─── Material provided
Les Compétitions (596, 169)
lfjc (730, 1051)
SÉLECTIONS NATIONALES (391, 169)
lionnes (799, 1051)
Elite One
──────
Task description ▸ Output every record above in full, exactly as it reads.

Exercise answer ▸
Les Compétitions (596, 169)
lfjc (730, 1051)
SÉLECTIONS NATIONALES (391, 169)
lionnes (799, 1051)
Elite One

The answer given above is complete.